*ACTIVITY*
Below this line is a set of entries; quote exactly the lines from the line that contains "2010 (143, 120)" to the line that contains "[View ROMANTIC RED", both lines included.

***** INPUT MATERIAL

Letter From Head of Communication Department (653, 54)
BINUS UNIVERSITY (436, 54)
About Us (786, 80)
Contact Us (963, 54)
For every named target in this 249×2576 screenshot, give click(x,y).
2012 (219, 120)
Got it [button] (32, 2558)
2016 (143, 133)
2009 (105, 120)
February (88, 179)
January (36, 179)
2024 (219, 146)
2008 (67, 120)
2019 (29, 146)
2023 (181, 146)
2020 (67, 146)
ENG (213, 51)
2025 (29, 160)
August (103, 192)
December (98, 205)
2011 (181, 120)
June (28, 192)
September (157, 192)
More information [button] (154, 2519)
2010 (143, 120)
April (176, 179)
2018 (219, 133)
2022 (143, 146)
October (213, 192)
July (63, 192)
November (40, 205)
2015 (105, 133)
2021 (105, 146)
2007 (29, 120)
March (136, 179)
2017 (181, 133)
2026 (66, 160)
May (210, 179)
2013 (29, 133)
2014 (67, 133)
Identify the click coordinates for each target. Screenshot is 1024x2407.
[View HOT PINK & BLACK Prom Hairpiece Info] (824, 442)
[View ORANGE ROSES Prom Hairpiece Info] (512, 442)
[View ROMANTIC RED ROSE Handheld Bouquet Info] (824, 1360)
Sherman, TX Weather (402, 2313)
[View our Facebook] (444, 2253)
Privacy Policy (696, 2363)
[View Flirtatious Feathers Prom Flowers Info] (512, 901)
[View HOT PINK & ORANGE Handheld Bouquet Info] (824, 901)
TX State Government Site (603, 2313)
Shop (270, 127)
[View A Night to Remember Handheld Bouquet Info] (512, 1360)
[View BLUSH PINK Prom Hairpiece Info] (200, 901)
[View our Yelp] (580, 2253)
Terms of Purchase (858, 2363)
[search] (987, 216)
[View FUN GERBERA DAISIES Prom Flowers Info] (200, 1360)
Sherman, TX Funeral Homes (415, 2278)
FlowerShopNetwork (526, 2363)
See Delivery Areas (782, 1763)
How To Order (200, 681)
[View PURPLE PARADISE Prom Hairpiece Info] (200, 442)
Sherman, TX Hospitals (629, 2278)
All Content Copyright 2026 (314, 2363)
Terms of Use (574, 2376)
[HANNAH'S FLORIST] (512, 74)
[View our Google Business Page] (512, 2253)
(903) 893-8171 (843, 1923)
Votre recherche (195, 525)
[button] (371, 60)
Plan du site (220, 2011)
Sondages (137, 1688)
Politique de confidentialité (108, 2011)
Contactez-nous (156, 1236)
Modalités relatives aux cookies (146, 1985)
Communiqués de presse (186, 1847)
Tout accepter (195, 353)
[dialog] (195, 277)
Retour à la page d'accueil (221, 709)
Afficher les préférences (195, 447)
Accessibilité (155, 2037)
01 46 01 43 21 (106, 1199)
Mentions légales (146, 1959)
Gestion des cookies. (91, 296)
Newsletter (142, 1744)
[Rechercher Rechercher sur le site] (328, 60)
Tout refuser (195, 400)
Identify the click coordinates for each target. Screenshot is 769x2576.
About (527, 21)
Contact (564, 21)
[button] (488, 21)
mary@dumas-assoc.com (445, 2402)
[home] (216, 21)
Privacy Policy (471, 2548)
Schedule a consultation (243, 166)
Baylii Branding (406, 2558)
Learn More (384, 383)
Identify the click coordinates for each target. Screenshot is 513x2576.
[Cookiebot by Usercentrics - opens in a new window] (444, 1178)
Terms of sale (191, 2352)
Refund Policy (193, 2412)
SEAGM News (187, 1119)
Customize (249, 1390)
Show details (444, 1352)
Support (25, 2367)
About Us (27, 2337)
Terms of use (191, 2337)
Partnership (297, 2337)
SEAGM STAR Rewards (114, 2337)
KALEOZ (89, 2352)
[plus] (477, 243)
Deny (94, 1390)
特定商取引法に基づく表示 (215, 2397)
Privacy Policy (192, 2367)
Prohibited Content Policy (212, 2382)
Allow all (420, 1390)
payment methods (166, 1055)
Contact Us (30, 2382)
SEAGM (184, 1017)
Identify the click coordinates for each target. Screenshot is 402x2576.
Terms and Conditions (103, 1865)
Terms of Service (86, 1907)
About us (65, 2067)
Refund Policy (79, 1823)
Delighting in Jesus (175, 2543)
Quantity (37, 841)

**********

*SOLUTION TO THIS PROBLEM*
2010 (143, 120)
April (176, 179)
2018 (219, 133)
2022 (143, 146)
October (213, 192)
July (63, 192)
November (40, 205)
2015 (105, 133)
2021 (105, 146)
2007 (29, 120)
March (136, 179)
2017 (181, 133)
2026 (66, 160)
May (210, 179)
2013 (29, 133)
2014 (67, 133)
Identify the click coordinates for each target. Screenshot is 1024x2407.
[View HOT PINK & BLACK Prom Hairpiece Info] (824, 442)
[View ORANGE ROSES Prom Hairpiece Info] (512, 442)
[View ROMANTIC RED ROSE Handheld Bouquet Info] (824, 1360)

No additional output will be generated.